■ **WHAT THIS TASK INVOLVES**
Could you repeat the data word for word while skipping the pictures?

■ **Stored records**
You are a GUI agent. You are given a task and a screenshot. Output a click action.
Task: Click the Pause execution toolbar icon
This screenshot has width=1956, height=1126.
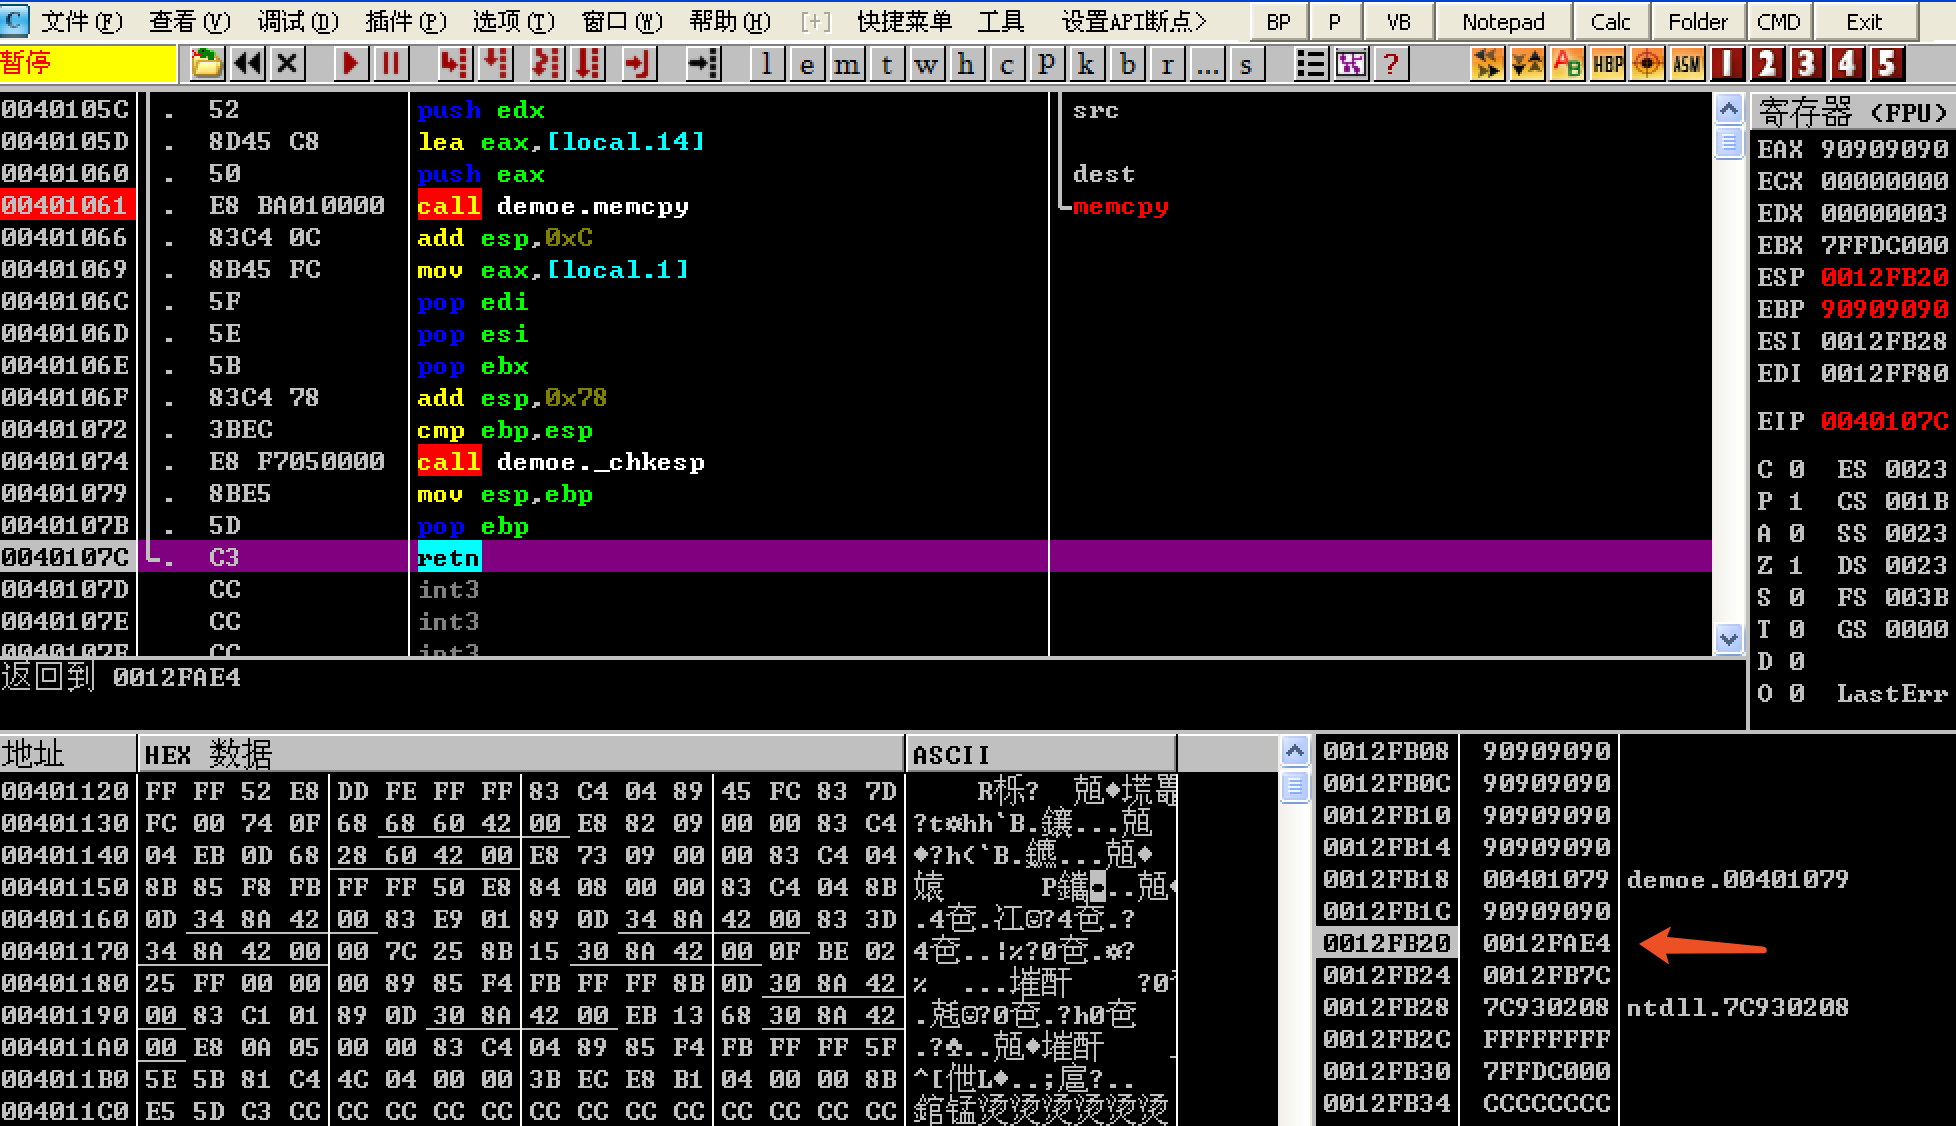point(390,65)
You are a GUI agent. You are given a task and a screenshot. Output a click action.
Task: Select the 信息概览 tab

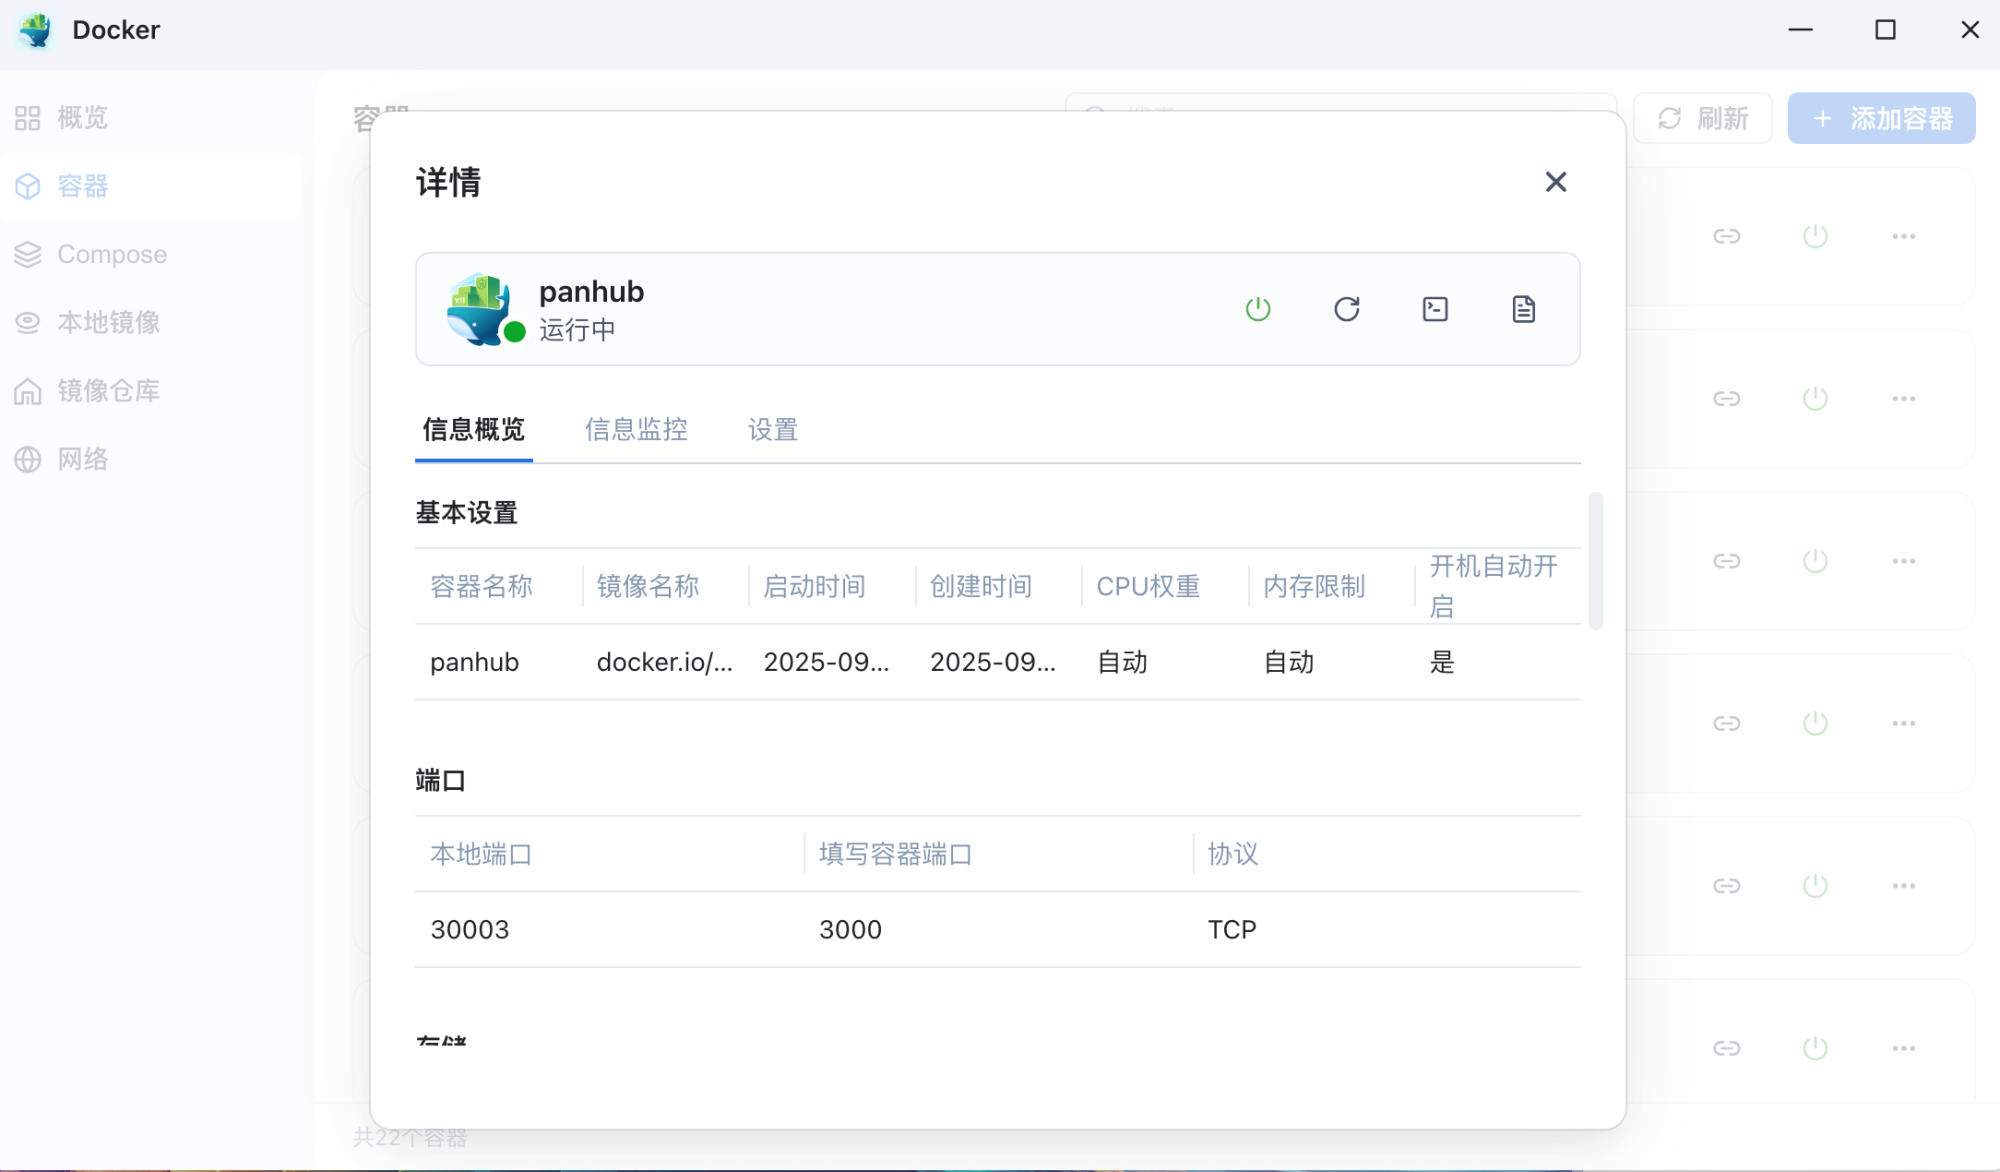473,430
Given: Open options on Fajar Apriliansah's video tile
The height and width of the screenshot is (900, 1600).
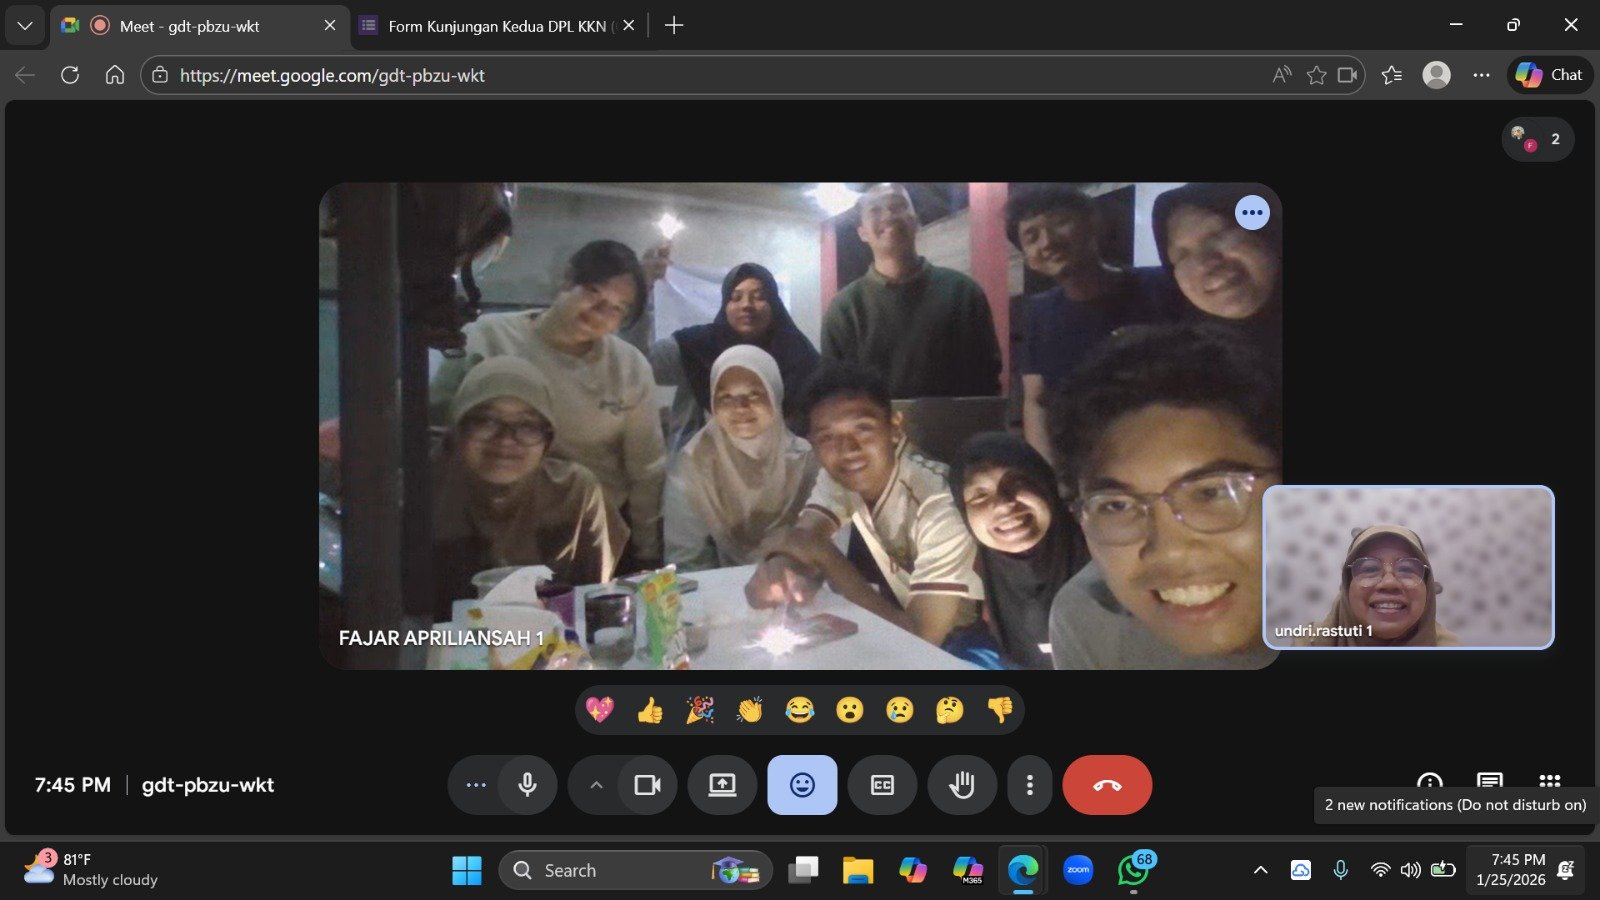Looking at the screenshot, I should coord(1252,212).
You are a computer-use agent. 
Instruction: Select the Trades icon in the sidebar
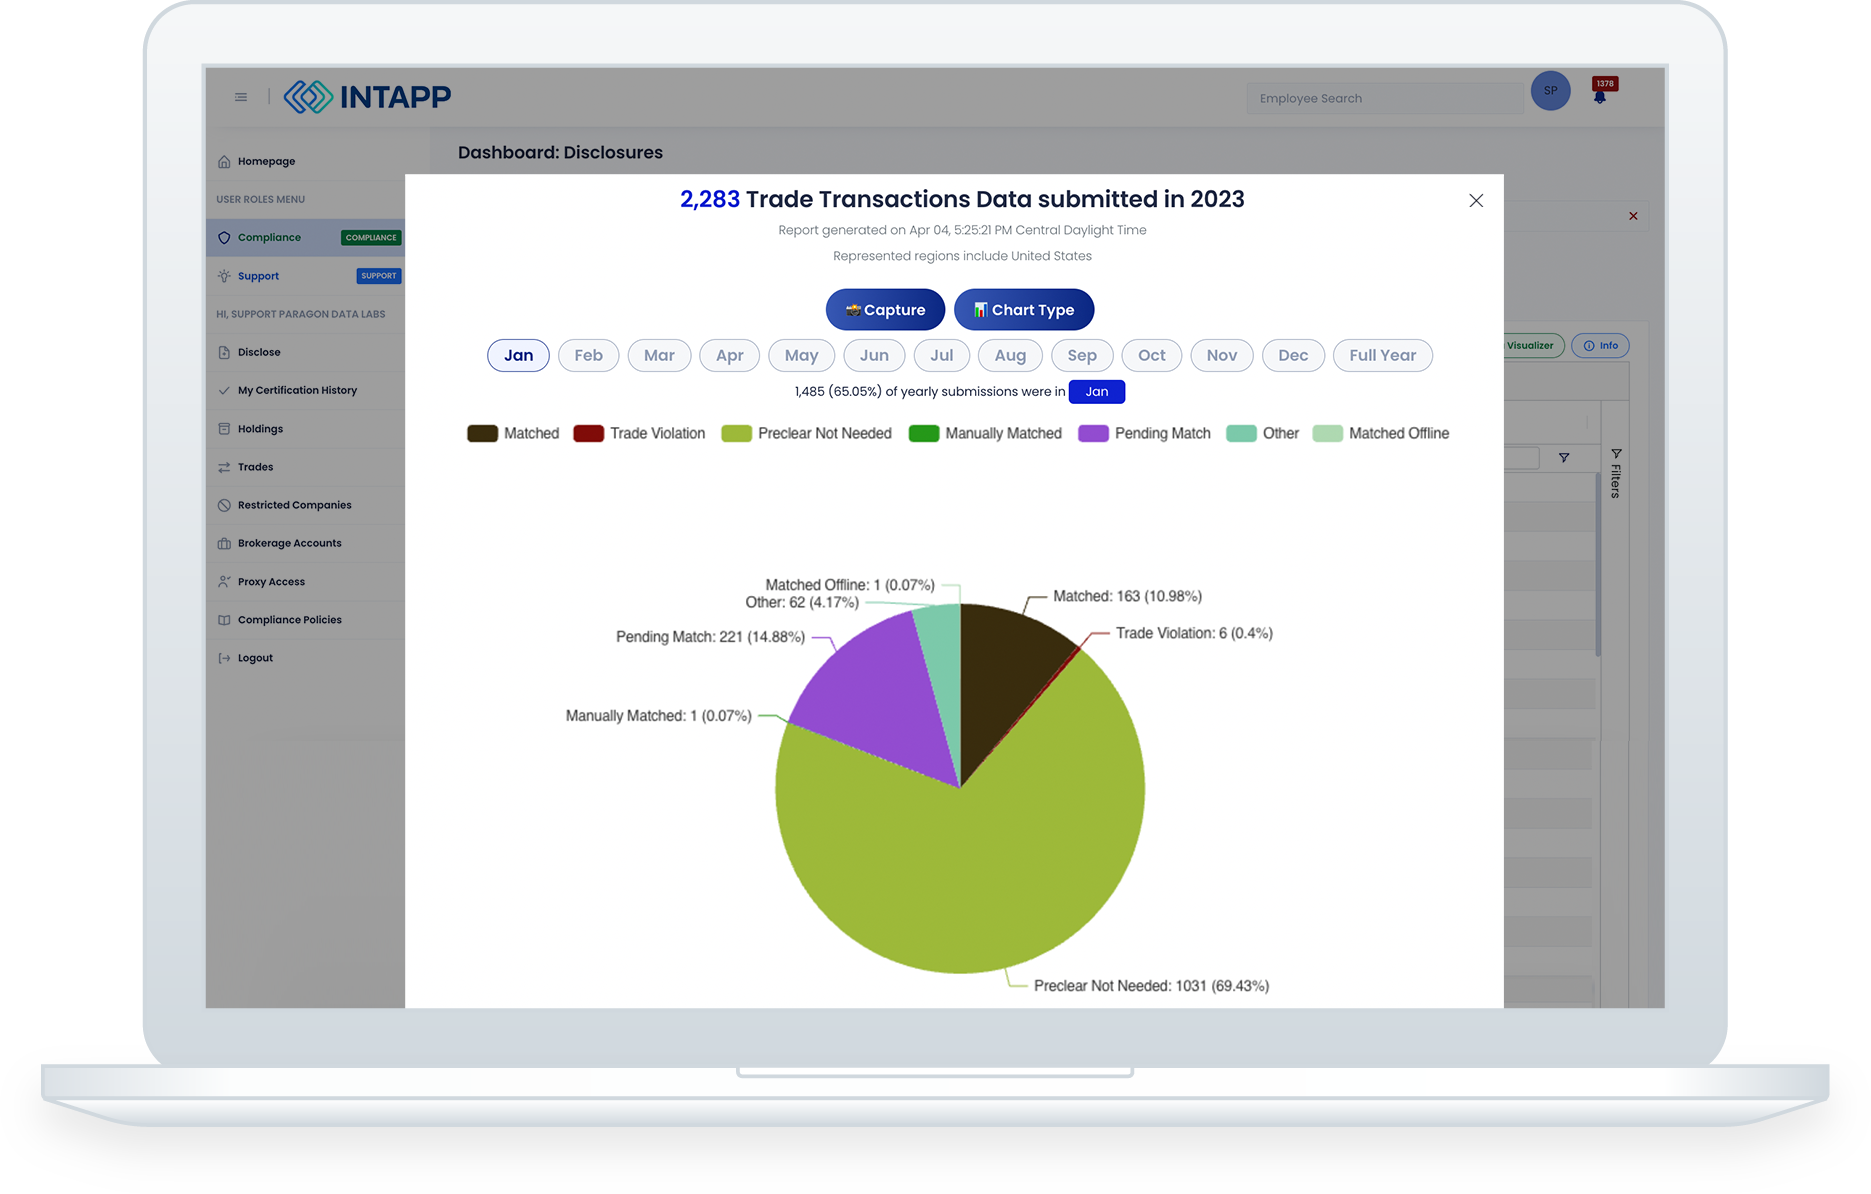point(224,467)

■ **OUTPUT FOR THIS TASK**
You are a GUI agent. You are given a task and a screenshot. Output a click action.
Task: Click the Pause execution toolbar icon
This screenshot has width=1956, height=1126.
point(390,65)
You are a GUI agent. You are given a task and a screenshot. Output a click action.
Task: Select the 信息概览 tab

473,430
Given: Open options on Fajar Apriliansah's video tile
The height and width of the screenshot is (900, 1600).
Looking at the screenshot, I should coord(1252,212).
You are a computer-use agent. 
Instruction: Select the Trades icon in the sidebar
point(224,467)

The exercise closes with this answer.